La tentation du bar existe aussi à l'ONU

Le problème est si sérieux qu'un diplomate américain a dû rappeler à l'ordre ses collègues. Il propose également la création de zone sans ébriété.

L.Be.
La tentation du bar existe aussi à l'ONU
©OLIVIER PIRARD

Dans les locaux de l'ONU à New York, les débats durent souvent jusqu'au petit matin. Et d'après les confidences de certains diplomates, il n'est pas rare que des délégués finissent très éméchés. Selon le site Atlantic Wire qui révèle l'information, le problème est même devenu sérieux.

Lundi dernier, un diplomate américain a donc dû rappeler à l'ordre ses collègues devant la commission budgétaire de l'Assemblée générale. "Nous proposons en toute modestie que les lieux consacrés aux négociations soient à l'avenir déclarés zones interdites à l'alcoolisme", a affirmé l'ambassadeur américain pour le management et la réforme des Nations unies, Joseph Torsella.

Il assure que ses délégués onusiens ne se contentent pas "d'un petit verre au bar", et que ce problème n'est pas neuf. Un témoin anonyme a ainsi raconté avoir vu un greffier si imbibé qu'il a dû être remplacé. D'autres en ont déjà été malades. Tout cela pour dire que trop, c'est trop.

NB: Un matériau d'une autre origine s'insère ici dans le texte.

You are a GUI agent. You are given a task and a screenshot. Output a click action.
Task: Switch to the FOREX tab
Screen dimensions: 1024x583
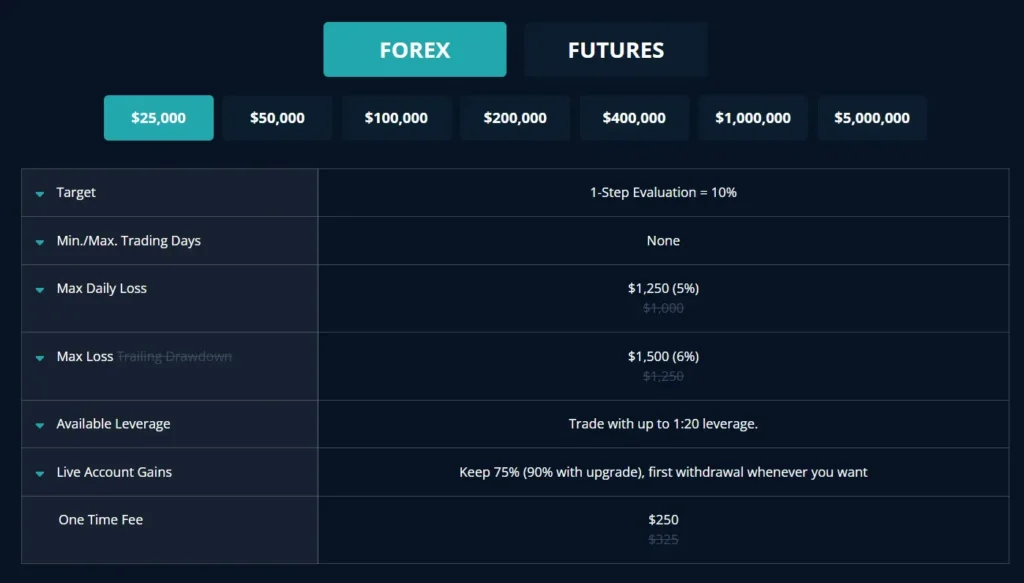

"La police du fun", comme l'a rebaptisé le site américain, propose donc qu'uniquement des jus de fruits et autres boissons sans alcool soient servis durant les séances. Le but étant d'améliorer la qualité des négociations. Il consent tout de même à garder "le champagne pour célébrer la fin réussie de la session et donner un peu de crédit à la réputation de la cinquième commission en cours".